As a trainee paediatrician in the late 1960s/early 1970s efforts to reduce neonatal mortality and morbidity were focused almost entirely on management of respiratory distress syndrome and other complications of prematurity. The contribution of birth defects to neonatal mortality was regarded as an insurmountable problem with no likely possibility of change. Maybe, perversely, this encouraged me to explore this area further via a roundabout career route. Genetic clinics had by then been set up in Great Ormond Street Hospital and Guy's Hospital in London, in Manchester and Edinburgh and in a number of other centres but clinical genetics was not recognised as a specialty and there were no formal training programmes. Post-MRCP and a registrar job in paediatrics, I entered the field as a clinical assistant and was lucky enough to be appointed in 1978 to one of the first three senior registrar posts in clinical genetics.

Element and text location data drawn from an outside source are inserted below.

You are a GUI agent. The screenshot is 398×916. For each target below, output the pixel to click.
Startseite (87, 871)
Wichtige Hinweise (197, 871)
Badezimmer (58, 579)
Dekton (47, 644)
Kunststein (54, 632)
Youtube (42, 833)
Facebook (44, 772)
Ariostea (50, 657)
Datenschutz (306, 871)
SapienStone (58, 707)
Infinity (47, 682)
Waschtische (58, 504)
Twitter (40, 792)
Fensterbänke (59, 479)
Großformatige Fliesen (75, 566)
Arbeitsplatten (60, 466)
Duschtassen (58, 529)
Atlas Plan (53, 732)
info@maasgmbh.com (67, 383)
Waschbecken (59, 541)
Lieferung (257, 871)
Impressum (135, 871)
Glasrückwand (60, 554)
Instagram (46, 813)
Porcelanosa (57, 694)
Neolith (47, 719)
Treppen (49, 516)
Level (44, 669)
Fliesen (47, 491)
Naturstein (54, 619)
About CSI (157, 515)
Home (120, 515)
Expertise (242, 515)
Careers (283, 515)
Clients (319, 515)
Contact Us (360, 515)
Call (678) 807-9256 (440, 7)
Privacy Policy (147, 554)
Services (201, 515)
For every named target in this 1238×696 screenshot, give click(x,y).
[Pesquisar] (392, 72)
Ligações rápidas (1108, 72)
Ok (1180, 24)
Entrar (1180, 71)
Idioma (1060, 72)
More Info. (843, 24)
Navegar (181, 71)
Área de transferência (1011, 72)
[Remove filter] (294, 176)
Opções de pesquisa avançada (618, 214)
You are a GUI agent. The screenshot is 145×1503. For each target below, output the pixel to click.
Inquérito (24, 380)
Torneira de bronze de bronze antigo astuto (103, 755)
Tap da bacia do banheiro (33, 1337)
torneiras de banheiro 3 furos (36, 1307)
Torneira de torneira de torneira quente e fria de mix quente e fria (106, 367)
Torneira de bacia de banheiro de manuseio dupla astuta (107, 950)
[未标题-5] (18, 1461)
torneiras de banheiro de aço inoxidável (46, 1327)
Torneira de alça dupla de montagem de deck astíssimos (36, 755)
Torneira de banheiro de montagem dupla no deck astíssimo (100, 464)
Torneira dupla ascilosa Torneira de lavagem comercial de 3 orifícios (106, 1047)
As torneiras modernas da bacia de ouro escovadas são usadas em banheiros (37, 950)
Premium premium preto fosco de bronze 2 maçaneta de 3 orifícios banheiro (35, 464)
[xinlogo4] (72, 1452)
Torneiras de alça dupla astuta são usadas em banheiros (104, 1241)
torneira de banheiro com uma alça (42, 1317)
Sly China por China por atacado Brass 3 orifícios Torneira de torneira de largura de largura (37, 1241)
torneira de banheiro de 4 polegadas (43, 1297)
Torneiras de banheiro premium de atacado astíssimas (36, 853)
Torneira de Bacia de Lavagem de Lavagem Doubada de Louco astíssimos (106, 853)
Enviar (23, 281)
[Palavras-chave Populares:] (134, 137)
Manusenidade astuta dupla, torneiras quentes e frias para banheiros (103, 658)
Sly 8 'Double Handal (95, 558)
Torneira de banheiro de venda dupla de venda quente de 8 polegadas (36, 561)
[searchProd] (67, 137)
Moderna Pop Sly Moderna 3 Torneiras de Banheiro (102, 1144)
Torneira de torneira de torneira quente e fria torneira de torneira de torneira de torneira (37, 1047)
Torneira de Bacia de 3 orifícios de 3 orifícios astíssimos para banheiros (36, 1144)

The main textbook for the branch of clinical genetics known as dysmorphology, Recognisable patterns of human malformation by David Smith,1 contained details of around 150 syndromes. Smith had captured the term ‘dysmorphology’ to describe the study of abnormal development and birth defect syndromes. At that time we knew the underlying genetic causes of a number of syndromes, including Down's, Edwards and Patau syndrome, were due respectively to trisomy 21, 18 and 13 and a few of the more subtle chromosome deletions and duplications. A considerable number of malformation syndromes had also been described clinically, many published between 1965–80 in the Birth Defects Original Article series supported by the US March of Dimes Birth Defects Foundation; for some their inheritance pattern could be inferred from the family history but, of course, the underlying genes were not identifiable with techniques available at that time.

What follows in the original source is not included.